Science reveals flowering plants survived K-Pg extinction

A new study determined that flowering plants survived the infamous mass extinction event that killed dinosaurs 66 million years ago at the K-Pg boundary.
Shubhangi Dua
Angiosperms such as the ancestors of orchids survived K-Pg extinction event
Angiosperms such as the ancestors of orchids survived K-Pg extinction event

Fernando Poluakan / iStock 

While the planet has endured several mass extinction events throughout history, various species have experienced extinction and severe losses, and some have evolved. 

However, recently, a new study determined that flowering plants survived the infamous mass extinction event that killed dinosaurs 66 million years ago at the K-Pg boundary.

Upon analyzing evolutionary relations (phylogeny) among angiosperms (flowering plants), researchers understood that angiosperms managed not just to survive but thrive through an extinction-level event. 

Dominating flower plants to date

This finding contradicts the previous hypothesis, suggesting a significant decline in the flowering plants' diversity during the Cretaceous-Paleogene (K-Pg) extinction occurrence.

Researchers from the University of Bath and Universidad Nacional Autónoma de México (Mexico) conducted the study aiming to track the angiosperms and found that the extinction event helped these flowers become dominant plants today.
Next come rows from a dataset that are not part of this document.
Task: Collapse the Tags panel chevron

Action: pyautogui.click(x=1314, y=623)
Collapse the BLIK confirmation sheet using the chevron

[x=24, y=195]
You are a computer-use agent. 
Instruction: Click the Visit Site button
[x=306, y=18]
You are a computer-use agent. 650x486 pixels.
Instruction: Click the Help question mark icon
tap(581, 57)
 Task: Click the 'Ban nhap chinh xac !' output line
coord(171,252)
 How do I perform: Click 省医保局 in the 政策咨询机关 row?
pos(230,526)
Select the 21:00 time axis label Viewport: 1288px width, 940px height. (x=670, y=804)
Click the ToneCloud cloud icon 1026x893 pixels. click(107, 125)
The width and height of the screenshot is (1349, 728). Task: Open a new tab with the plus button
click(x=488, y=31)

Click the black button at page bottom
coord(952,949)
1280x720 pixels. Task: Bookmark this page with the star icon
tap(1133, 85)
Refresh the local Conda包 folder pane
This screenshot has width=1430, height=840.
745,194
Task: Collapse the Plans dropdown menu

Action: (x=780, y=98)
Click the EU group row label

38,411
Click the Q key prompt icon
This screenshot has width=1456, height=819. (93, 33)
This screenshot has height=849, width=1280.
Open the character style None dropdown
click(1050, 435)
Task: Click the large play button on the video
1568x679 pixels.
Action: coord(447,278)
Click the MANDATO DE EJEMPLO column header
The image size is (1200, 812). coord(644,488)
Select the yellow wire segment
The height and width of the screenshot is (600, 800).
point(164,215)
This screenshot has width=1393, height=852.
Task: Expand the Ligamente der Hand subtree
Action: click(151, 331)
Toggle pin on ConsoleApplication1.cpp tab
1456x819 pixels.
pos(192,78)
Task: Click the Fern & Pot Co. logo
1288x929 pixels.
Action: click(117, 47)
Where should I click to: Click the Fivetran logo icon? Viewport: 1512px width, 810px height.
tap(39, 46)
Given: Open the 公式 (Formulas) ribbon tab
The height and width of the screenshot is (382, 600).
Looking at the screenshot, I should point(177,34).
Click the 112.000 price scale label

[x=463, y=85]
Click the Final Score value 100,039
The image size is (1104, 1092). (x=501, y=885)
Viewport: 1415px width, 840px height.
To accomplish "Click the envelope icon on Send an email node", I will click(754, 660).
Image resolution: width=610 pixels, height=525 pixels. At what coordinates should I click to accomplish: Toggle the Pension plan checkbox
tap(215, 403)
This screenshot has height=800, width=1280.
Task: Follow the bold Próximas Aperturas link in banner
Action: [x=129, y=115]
The K-Pg event resulted in the elimination of at least 75 percent of all Earth’s species, including the dinosaurs. However, the effect of this event on flowering plants has remained unclear, according to a statement by the scientists.

The statement said that Dr. Jamie Thompson of the Milner Centre for Evolution and Dr. Santiago Ramírez-Barahona of Universidad Nacional Autónoma de México examined evolutionary trees constructed from mutations in the DNA sequences of up to 73,000 living species of flowering plants.

'Birth-death' models to estimate extinction rates

The scientists deployed complex statistical methods, including “birth-death” models, which evaluate the extinction rates across geological eras.

Past research investigating fossil records implied that many species disappeared, but some survived long enough to blossom. These species maintained their presence and eventually diversified to dominate flowering plants today. The study revealed that 400,000 of the plant species are currently still thriving, and 300,000 of those are flowering plants.

Additionally, scientists employed the molecular clock method and checked DNA and protein sequences. They found that known plant species, such as the ancestors of orchids, magnolia, and mint, existed before the K-Pg event.  

Dr. Jamie Thompson stated: “After most of Earth’s species became extinct at K-Pg, angiosperms took the advantage, similar to the way in which mammals took over after the dinosaurs, and now pretty much all life on Earth depends on flowering plants ecologically.”

The study's results showed macroevolutionary resilience in angiosperms as a group helped them prevail over the K-Pg mass extinction occurrence due to the survival of higher lineage..

Dr. Ramírez-Barahona highlighted the flowering plants' remarkable ability to adapt, stating: “They use a variety of seed-dispersal and pollination mechanisms, some have duplicated their entire genomes and others have evolved new ways to photosynthesize.”

“This ‘flower power’ is what makes them nature’s true survivors,” Ramírez added.

The study was published in Biology Letters earlier today (September 13).

Abstract:

The Cretaceous–Palaeogene mass extinction event (K-Pg) witnessed upwards of 75% of animal species going extinct, most notably among these are the non-avian dinosaurs. A major question in macroevolution is whether this extinction event influenced the rise of flowering plants (angiosperms). The fossil record suggests that the K-Pg event had a strong regional impact on angiosperms with up to 75% species extinctions, but only had a minor impact on the extinction rates of major lineages (families and orders). Phylogenetic evidence for angiosperm extinction dynamics through time remains unexplored. By analysing two angiosperm mega-phylogenies containing approximately 32 000–73 000 extant species, here we show relatively constant extinction rates throughout geological time and no evidence for a mass extinction at the K-Pg boundary. Despite high species-level extinction observed in the fossil record, our results support the macroevolutionary resilience of angiosperms to the K-Pg mass extinction event via survival of higher lineages.